Late this spring, I contacted a couple of people I thought could help get us an interview with Russian President Vladimir Putin. I told nobody I was doing this other than my executive producer, Justin Wells. I wasn’t embarrassed about trying to interview Putin. He is obviously newsworthy. I’m an American citizen, I can interview anyone I want and I plan to.

But still, in this case, I decided to keep it quiet. I figured that any kind of publicity would rattle the Russians and make the interview less likely to happen.

But the Biden administration found out anyway by reading my e-mails. I learned from a whistleblower that the NSA planned to leak the contents of those e-mails to media outlets. Why would they do that? Well, the point, of course, was to paint me as a disloyal American, a Russian operative — I’ve been called that before — a stooge of the Kremlin, a traitor doing the bidding of a foreign adversary.

Of course, I’m hardly the only person who has been accused of those things in the last several years. We’ve seen this movie several times now.

At the same moment, the Communist Chinese government increases its already stunning level of control over this country, our leaders prattle on about the threat of Vladimir Putin. He is an evil doer, they tell us, a totalitarian dictator.

Vladimir Putin does things that no American leader would even consider. He runs domestic disinformation campaigns. He lies to the public. He punishes people for opposing him or for believing the wrong things. He even uses Intelligence Agencies to spy on his own citizens, beyond the pale stuff.

So no decent American would interview Vladimir Putin, at least no reporter from Fox News. That was the point they wanted to make. That’s why they planned to leak the contents of my e-mails to news organizations, and yesterday as noted, we learned they actually did it.

Even now, some of the media are claiming that we deserve this, e-mailing with people who know Putin, are you? Of course, the NSA is watching you. That’s what you get.

But that’s hardly the point. By law, the NSA is required to keep secret the identities of American citizens who have been caught up in its vast domestic spying operations. So by law, I should have been identified internally merely as a U.S. journalist or American journalist. That’s the law. But that’s not how I was identified, I was identified by name. I was unmasked.

People in the building learned who I was, and then my name and the contents of my e-mails left that building at the NSA and wound up with a news organization in Washington. That is illegal. In fact, it is precisely what this law was designed to prevent in the first place. We cannot have Intelligence Agencies used as instruments of political control. Both parties used to agree on that. Democrats were especially adamant on the point, but not anymore.

So, that’s exactly what is happening here. We need to find out how this happened. Who did it? Who allowed it?

Paul Nakasone would know the answer. Paul Nakasone is the highly political Director of the NSA Paul Nakasone would have been required personally to approve my unmasking. That’s how it works.

Paul Nakasone should explain who asked for that unmasking, and he should do it immediately.

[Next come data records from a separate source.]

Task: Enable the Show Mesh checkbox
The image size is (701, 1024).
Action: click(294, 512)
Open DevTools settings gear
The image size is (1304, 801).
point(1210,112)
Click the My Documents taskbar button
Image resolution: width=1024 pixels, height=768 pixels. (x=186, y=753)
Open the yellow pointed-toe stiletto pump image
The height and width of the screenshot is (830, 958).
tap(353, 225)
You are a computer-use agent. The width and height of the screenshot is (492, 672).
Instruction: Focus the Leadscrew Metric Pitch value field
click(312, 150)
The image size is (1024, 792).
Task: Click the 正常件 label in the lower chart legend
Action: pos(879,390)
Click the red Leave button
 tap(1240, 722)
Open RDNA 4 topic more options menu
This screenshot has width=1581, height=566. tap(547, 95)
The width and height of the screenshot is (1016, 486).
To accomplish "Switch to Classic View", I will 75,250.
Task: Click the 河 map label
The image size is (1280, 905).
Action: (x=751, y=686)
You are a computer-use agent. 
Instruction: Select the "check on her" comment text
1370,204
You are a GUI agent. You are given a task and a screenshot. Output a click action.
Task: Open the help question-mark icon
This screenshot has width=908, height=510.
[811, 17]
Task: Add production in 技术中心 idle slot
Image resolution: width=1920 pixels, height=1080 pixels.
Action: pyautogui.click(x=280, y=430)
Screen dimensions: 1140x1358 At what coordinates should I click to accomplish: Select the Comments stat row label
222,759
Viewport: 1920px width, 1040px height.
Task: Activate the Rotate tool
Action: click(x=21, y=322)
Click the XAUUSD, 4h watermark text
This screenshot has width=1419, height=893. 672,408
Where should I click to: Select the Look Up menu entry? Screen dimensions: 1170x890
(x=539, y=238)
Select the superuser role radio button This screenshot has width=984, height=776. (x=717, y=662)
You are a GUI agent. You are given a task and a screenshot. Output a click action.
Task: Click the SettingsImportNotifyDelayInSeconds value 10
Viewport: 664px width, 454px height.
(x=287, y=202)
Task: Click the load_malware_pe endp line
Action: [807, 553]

Avril Haines would also likely know the answer. Haines is the even more political Director of National Intelligence, she oversees all of it. She may have approved the unmasking as well. She would certainly know who asked for it and who approved it. That’s her job to know.

She should release that information immediately, tonight, and if Avril Haines does not release that information, she should be forced to release that information.

We don’t have a lot of powers, it is a TV show, but we’re going to keep pushing for that because it matters not just to us, but to the entire country. You can’t have a democracy in a place where unaccountable spy agencies keep people in line by leaking the contents of their e-mails, discrediting them with their own e-mails, which they thought were private.

You can’t — it doesn’t work if you allow that.

And we suspect, congressional Republicans will also demand an answer. Many have finally awakened to the fact that the Intelligence Agencies, which they have blindly supported for so long are not in fact their friends. They are not the friends of anyone in this country. They are dangerous. That’s obvious.